Metrics and Tracing

Moltis includes comprehensive observability support through Prometheus metrics and tracing integration. This document explains how to enable, configure, and use these features.

Overview

The metrics system is built on the metrics crate facade, which provides a unified interface similar to the log crate. When the prometheus feature is enabled, metrics are exported in Prometheus text format for scraping by Grafana, Prometheus, or other monitoring tools.

All metrics are feature-gated — they add zero overhead when disabled.

Feature Flags

Metrics are controlled by two feature flags:

Feature	Description	Default
`metrics`	Enables metrics collection and the `/api/metrics` JSON API	Enabled
`prometheus`	Enables the `/metrics` Prometheus endpoint (requires `metrics`)	Enabled

Compile-Time Configuration

# Enable only metrics collection (no Prometheus endpoint)
moltis-gateway = { version = "0.1", features = ["metrics"] }

# Enable metrics with Prometheus export (default)
moltis-gateway = { version = "0.1", features = ["metrics", "prometheus"] }

# Enable metrics for specific crates
moltis-agents = { version = "0.1", features = ["metrics"] }
moltis-cron = { version = "0.1", features = ["metrics"] }

To build without metrics entirely:

cargo build --release --no-default-features --features "file-watcher,tailscale,tls,web-ui"

Prometheus Endpoint

When the prometheus feature is enabled, the gateway exposes a /metrics endpoint:

GET http://localhost:18789/metrics

This endpoint is unauthenticated to allow Prometheus scrapers to access it. It returns metrics in Prometheus text format:

# HELP moltis_http_requests_total Total number of HTTP requests handled
# TYPE moltis_http_requests_total counter
moltis_http_requests_total{method="GET",status="200",endpoint="/api/chat"} 42

# HELP moltis_llm_completion_duration_seconds Duration of LLM completion requests
# TYPE moltis_llm_completion_duration_seconds histogram
moltis_llm_completion_duration_seconds_bucket{provider="anthropic",model="claude-3-opus",le="1.0"} 5

Grafana Integration

To scrape metrics with Prometheus and visualize in Grafana:

Add moltis to your prometheus.yml:

scrape_configs:
  - job_name: 'moltis'
    static_configs:
      - targets: ['localhost:18789']
    metrics_path: /metrics
    scrape_interval: 15s

Import or create Grafana dashboards using the moltis_* metrics.

JSON API Endpoints

For the web UI dashboard and programmatic access, authenticated JSON endpoints are available:

Endpoint	Description
`GET /api/metrics`	Full metrics snapshot with aggregates and per-provider breakdown
`GET /api/metrics/summary`	Lightweight counts for navigation badges
`GET /api/metrics/history`	Time-series data points for charts (last hour, 10s intervals)

History Endpoint

The /api/metrics/history endpoint returns historical metrics data for rendering time-series charts:

{
  "enabled": true,
  "interval_seconds": 10,
  "max_points": 60480,
  "points": [
    {
      "timestamp": 1706832000000,
      "llm_completions": 42,
      "llm_input_tokens": 15000,
      "llm_output_tokens": 8000,
      "http_requests": 150,
      "ws_active": 3,
      "tool_executions": 25,
      "mcp_calls": 12,
      "active_sessions": 2
    }
  ]
}

Metrics Persistence

Metrics history is persisted to SQLite, so historical data survives server restarts.
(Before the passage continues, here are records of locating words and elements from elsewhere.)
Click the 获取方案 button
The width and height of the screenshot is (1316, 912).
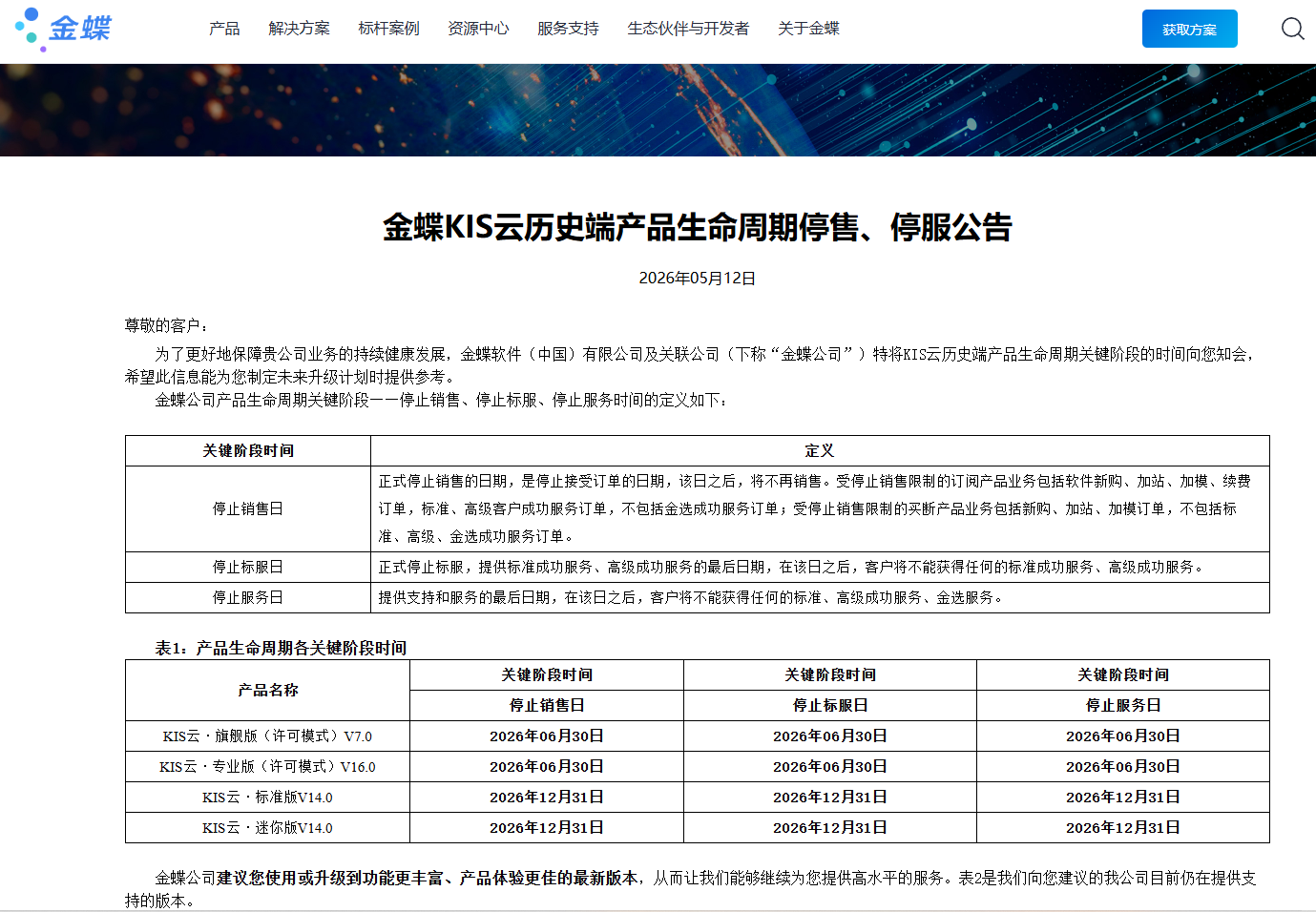(x=1189, y=29)

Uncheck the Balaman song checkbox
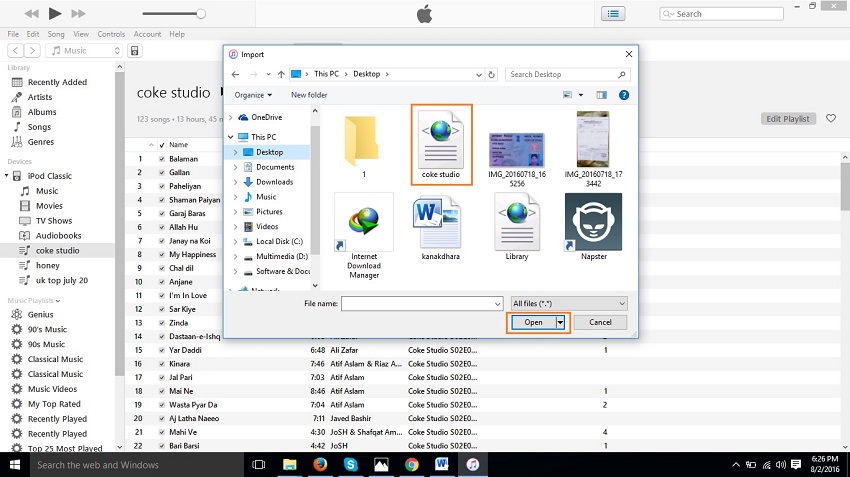pos(162,159)
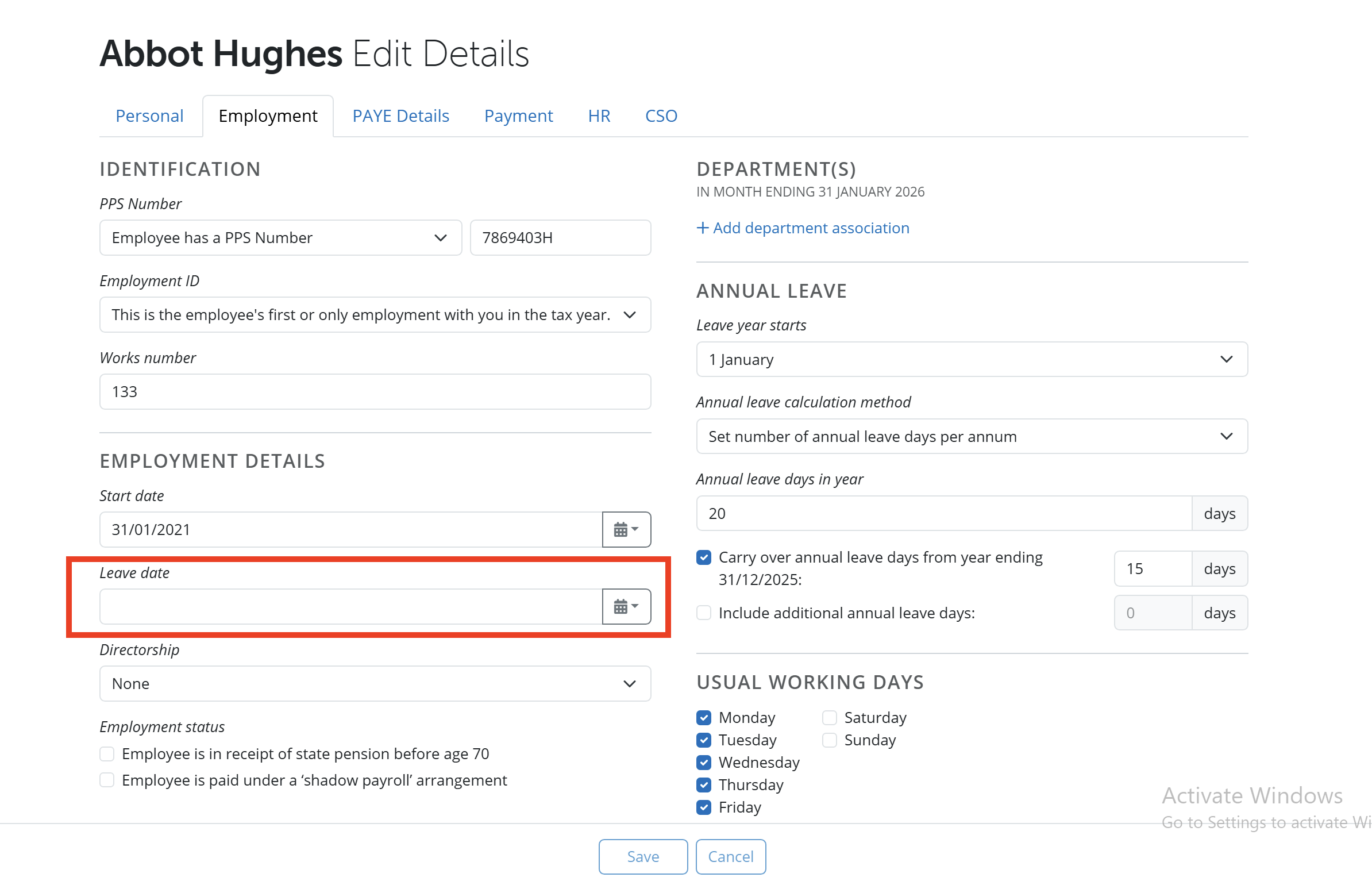Click the Cancel button
1372x885 pixels.
point(730,856)

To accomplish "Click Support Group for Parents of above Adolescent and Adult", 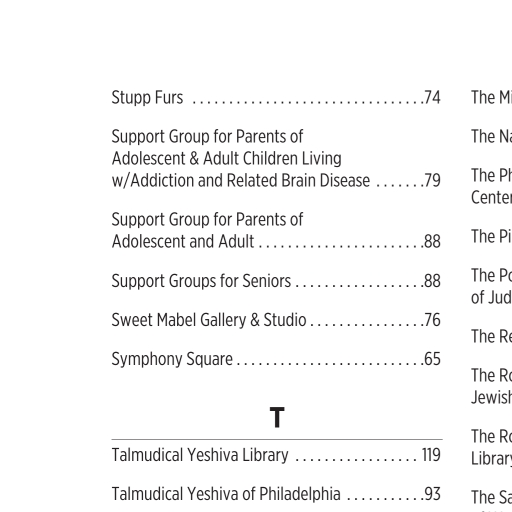I will coord(207,220).
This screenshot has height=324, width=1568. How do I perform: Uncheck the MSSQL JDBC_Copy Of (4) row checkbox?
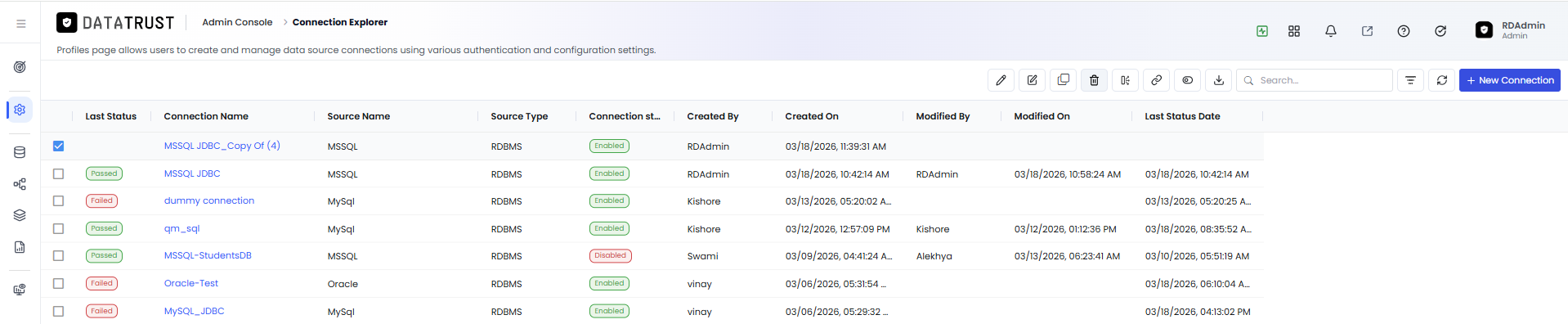coord(58,146)
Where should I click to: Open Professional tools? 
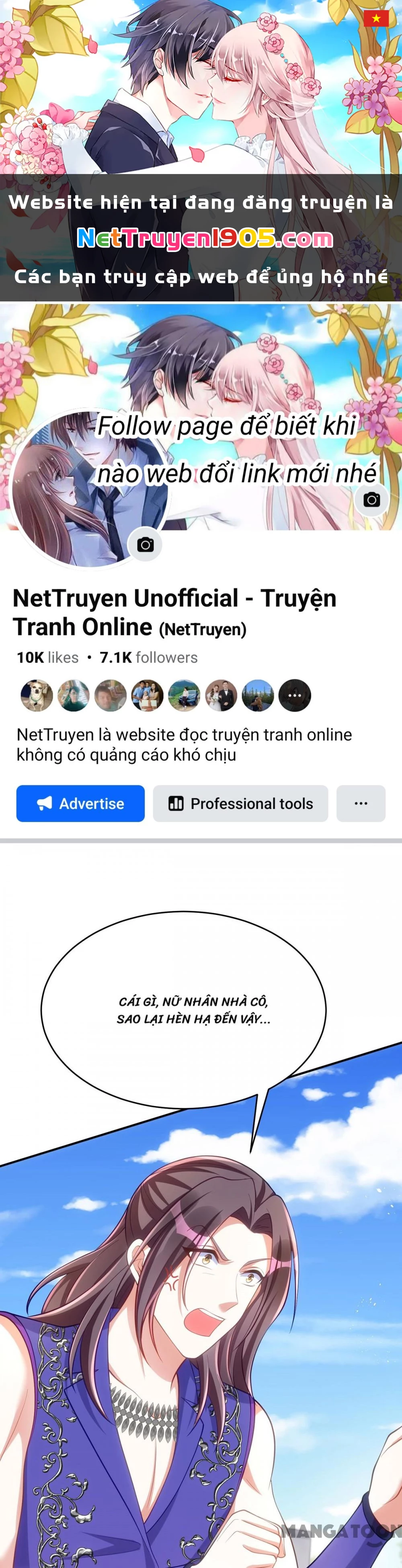pos(240,803)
The database is stored at ~/.moltis/metrics.db (or the configured data directory).

Key features:

7-day retention: History is kept for 7 days (60,480 data points at 10-second intervals)
Automatic cleanup: Old data is automatically removed hourly
Startup recovery: History is loaded from the database when the server starts

The storage backend uses a trait-based design (MetricsStore), allowing alternative implementations (e.g., TimescaleDB) for larger deployments.

Storage Architecture

#![allow(unused)]
fn main() {
// The MetricsStore trait defines the storage interface
#[async_trait]
pub trait MetricsStore: Send + Sync {
    async fn save_point(&self, point: &MetricsHistoryPoint) -> Result<()>;
    async fn load_history(&self, since: u64, limit: usize) -> Result<Vec<MetricsHistoryPoint>>;
    async fn cleanup_before(&self, before: u64) -> Result<u64>;
    async fn latest_point(&self) -> Result<Option<MetricsHistoryPoint>>;
}
}

The default SqliteMetricsStore implementation stores data in a single table with an index on the timestamp column for efficient range queries.

Web UI Dashboard

The gateway includes a built-in metrics dashboard at /monitoring in the web UI. This page displays:

Overview Tab:

System metrics (uptime, connected clients, active sessions)
LLM usage (completions, tokens, cache statistics)
Tool execution statistics
MCP server status
Provider breakdown table
Prometheus endpoint (with copy button)

Charts Tab:

Token usage over time (input/output)
HTTP requests and LLM completions
WebSocket connections and active sessions
Tool executions and MCP calls

The dashboard uses uPlot for lightweight, high-performance time-series charts. Data updates every 10 seconds for current metrics and every 30 seconds for history.

Available Metrics

HTTP Metrics

Metric	Type	Labels	Description
`moltis_http_requests_total`	Counter	method, status, endpoint	Total HTTP requests
`moltis_http_request_duration_seconds`	Histogram	method, status, endpoint	Request latency
`moltis_http_requests_in_flight`	Gauge	—	Currently processing requests

LLM/Agent Metrics

Metric	Type	Labels	Description
`moltis_llm_completions_total`	Counter	provider, model	Total completions requested
`moltis_llm_completion_duration_seconds`	Histogram	provider, model	Completion latency
`moltis_llm_input_tokens_total`	Counter	provider, model	Input tokens processed
`moltis_llm_output_tokens_total`	Counter	provider, model	Output tokens generated
`moltis_llm_completion_errors_total`	Counter	provider, model, error_type	Completion failures
`moltis_llm_time_to_first_token_seconds`	Histogram	provider, model	Streaming TTFT

Provider Aliases

When you have multiple instances of the same provider type (e.g., separate API keys for work and personal use), you can use the alias configuration option to differentiate them in metrics:

[providers.anthropic]
api_key = "sk-work-..."
alias = "anthropic-work"

# Note: You would need separate config sections for multiple instances
# of the same provider. This is a placeholder for future functionality.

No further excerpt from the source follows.